E allora, ci sono tanti momenti nel film in cui si ride e ci si imbarazza per certe battute. Ma questo fa parte del gioco: l’utilizzo dell’ironia è fondamentale in qualsiasi storia, anche nella più tragica. Però, non nel momento in cui si sta facendo indagine, per esempio, rispetto ad uno strumento essenziale ed importante nell’ambito di un’inchiesta sulla pedofilia, come un cellulare (tutta la serie di battute sul cellulare sono irritanti). Che dire, poi di centoventisette minuti di pellicola, in cui la ridondanza delle storie, sempre uguali, si associano a interminabili festeggiamenti di una squadra che assomiglia di più ad un  gruppo di amici che si ritrova insieme dopo tanti anni, grazie a Facebook (una decina di minuti li mostra in discoteca che ballano: perché? Per dirci cosa?).

Fa parte del loro lavoro, perciò é comprensibile l’empatia. Ma chi lavora in tali ambiti conosce perfettamente alcuni meccanismi che studia, sperimenta e mette in campo. Si ha la forte impressione che gli unici ad avere veramente bisogno di sostegno sociale e psicologico sono gli stessi agenti della Squadra. Le loro vite sono problematiche e deprivate della consistenza reale di chi svolge un lavoro simile.

La bella Maïwenn è rispettosa delle convenzioni della fiction, pur provandoci con i toni da finto documentario.

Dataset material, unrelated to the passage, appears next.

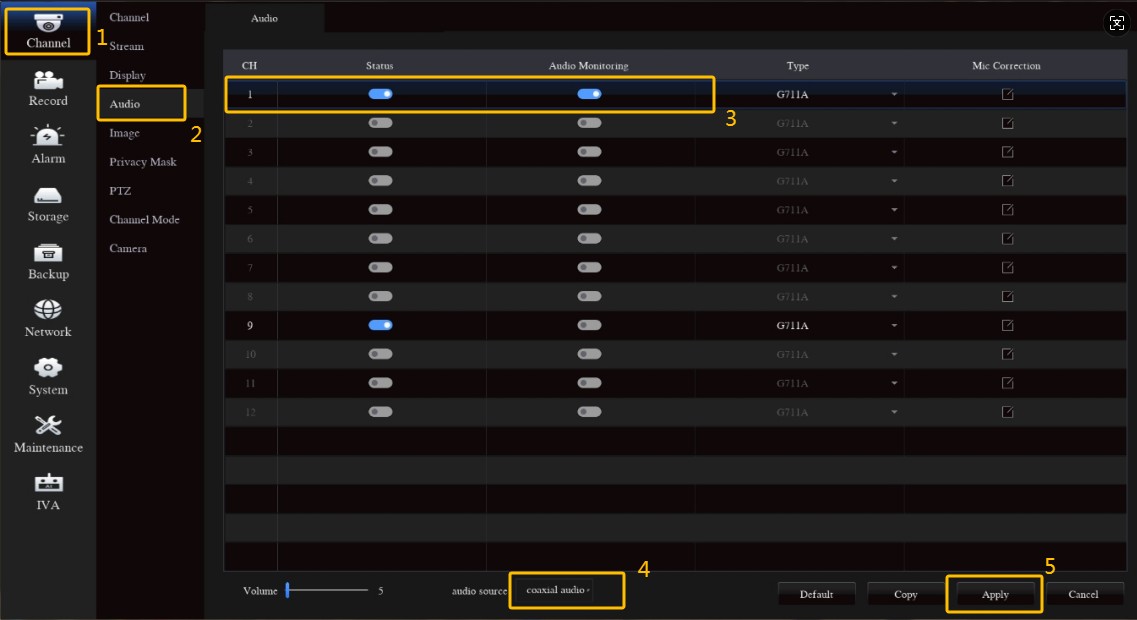This screenshot has width=1137, height=620.
Task: Disable the Status toggle for channel 1
Action: 380,94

La stessa sceneggiatura, scritta a quattro mani con Emmanuelle Bercot, non riesce a raggiungere il giusto equilibrio fra la storia d’amore e il racconto dell’inferno in cui vivono bambini e bambine. Il finale a effetto, sebbene potente e coraggioso, è l’unico che appare verosimigliante alla verità e all’essenza delle cose che si vedono, si ascoltano e si inghiottiscono, nel caso di queste brutte storie.